Satu kelas tertawa. Namun, tawa mereka berhenti ketika mendengar suara kenop pintu.

Klek!

Semua orang menoleh ke arah pintu kelas. Tetapi, tidak ada satu pun orang di luar.

Sandra yang duduk di barisan paling depan pun berdiri lalu menutup pintu itu.
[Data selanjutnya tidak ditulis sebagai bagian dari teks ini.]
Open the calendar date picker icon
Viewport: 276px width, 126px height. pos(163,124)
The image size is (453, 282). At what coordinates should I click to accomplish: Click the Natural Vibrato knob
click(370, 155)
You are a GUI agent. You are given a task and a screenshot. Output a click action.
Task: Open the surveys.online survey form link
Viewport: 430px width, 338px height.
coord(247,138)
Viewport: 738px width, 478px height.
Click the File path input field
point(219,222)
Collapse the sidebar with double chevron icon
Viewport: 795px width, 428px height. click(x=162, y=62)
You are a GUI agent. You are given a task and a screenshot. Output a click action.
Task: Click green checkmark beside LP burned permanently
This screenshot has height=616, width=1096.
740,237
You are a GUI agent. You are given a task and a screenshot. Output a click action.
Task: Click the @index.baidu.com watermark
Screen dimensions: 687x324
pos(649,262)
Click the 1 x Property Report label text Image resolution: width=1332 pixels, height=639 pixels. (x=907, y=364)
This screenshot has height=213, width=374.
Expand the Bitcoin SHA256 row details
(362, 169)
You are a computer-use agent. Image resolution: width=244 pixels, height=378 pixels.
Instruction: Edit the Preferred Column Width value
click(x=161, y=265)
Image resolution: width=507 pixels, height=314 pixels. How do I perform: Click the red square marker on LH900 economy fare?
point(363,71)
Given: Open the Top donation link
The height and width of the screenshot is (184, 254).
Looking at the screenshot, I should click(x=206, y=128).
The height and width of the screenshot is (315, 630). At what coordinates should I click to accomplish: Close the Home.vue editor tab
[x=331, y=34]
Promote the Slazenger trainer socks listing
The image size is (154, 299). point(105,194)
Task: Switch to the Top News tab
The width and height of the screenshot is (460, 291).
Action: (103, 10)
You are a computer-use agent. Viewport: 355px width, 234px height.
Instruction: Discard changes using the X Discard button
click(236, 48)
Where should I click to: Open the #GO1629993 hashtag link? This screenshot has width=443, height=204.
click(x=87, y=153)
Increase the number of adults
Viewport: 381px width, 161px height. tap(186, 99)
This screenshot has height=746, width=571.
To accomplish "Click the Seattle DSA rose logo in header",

"Padahal gak ada angin, lho," ucap Sandra setelah kembali ke tempat duduknya lagi.

"Tadi pagi juga kebuka sendiri, tau," kata Rilo.

"Pintunya udah bobrok," tambah Gita.

"Tuh, kan, kalian berdua emang cocok ya? Bicara aja saling melengkapi," kata Bu Anita.

"Astaga, salah lagi," ucap Rilo. "Saya keluar nih dari kelas."

***

Waktu yang ditunggu-tunggu semua murid pun tiba.

Free class!

Siapa yang tidak suka dengan jam kosong?

Para guru sedang mengadakan rapat tentang perubahan kelas dan jadwal pelajaran.

"Guys, Guys!"  teriak Sandra yang sekarang duduk di kursi guru.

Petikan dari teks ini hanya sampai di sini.